I admit it. I hate New Year’s. It’s a bunch of hoopla that means nothing to me. I’m reminded of another year gone, another year not accomplishing as much as I would love to accomplish. There’s also something about the happy Christmas season being over and the ugly inversion of January settling in. For me, January brings depressive feelings.
- We were able to get outdoors more. My family explored and discovered. Being amongst the Lord’s creations is good for our soul. In an existence of uncertainty and acquisitiveness it brings confidence and content.

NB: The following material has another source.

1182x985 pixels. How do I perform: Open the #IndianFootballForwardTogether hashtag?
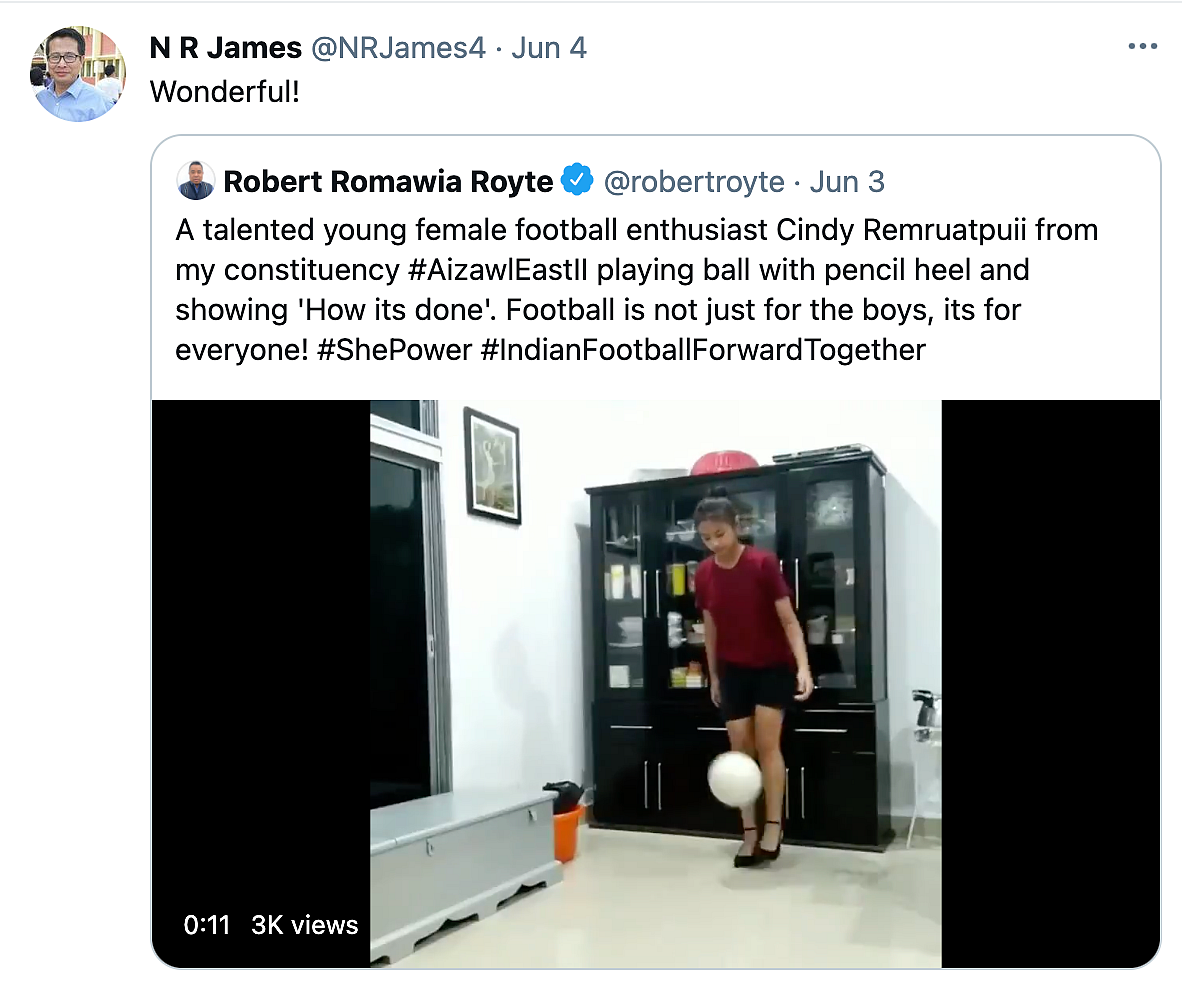tap(703, 350)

- Rob and I were able to spend a lot of quality time together. We’ve understood each other more. We’ve communicated better. We are both trying to regard the other with more importance.
- Keeping Caroline home with me (instead of enrolling her in preschool) while the other kids are in school full time has been good for our relationship. I was afraid it would be the end of it but instead we have both benefitted from this time together. She is gaining self-assurance and I’m gaining patience. I’m understanding her more and can better focus on what she needs.
- After 15 years, I finally had the opportunity to apologize to and reconnect with a long lost friend. I’ve enjoyed getting to know her again and who she has become.
- I’ve heard (and felt) that being a stay-at-home mom can be isolating and lonely…that it’s hard to connect with other adults. But I feel like there are many women around me to call on when I need a favor or to chat. We look after each other and we have a sense of community that I’ve enjoyed being a part of.
- More decisiveness. To make choices quickly and confidently.
- Finality and acceptance regarding something I’ve been pondering on and praying about for a couple of years.
- The ability to stop myself from going into a black hole when I find myself getting close to one.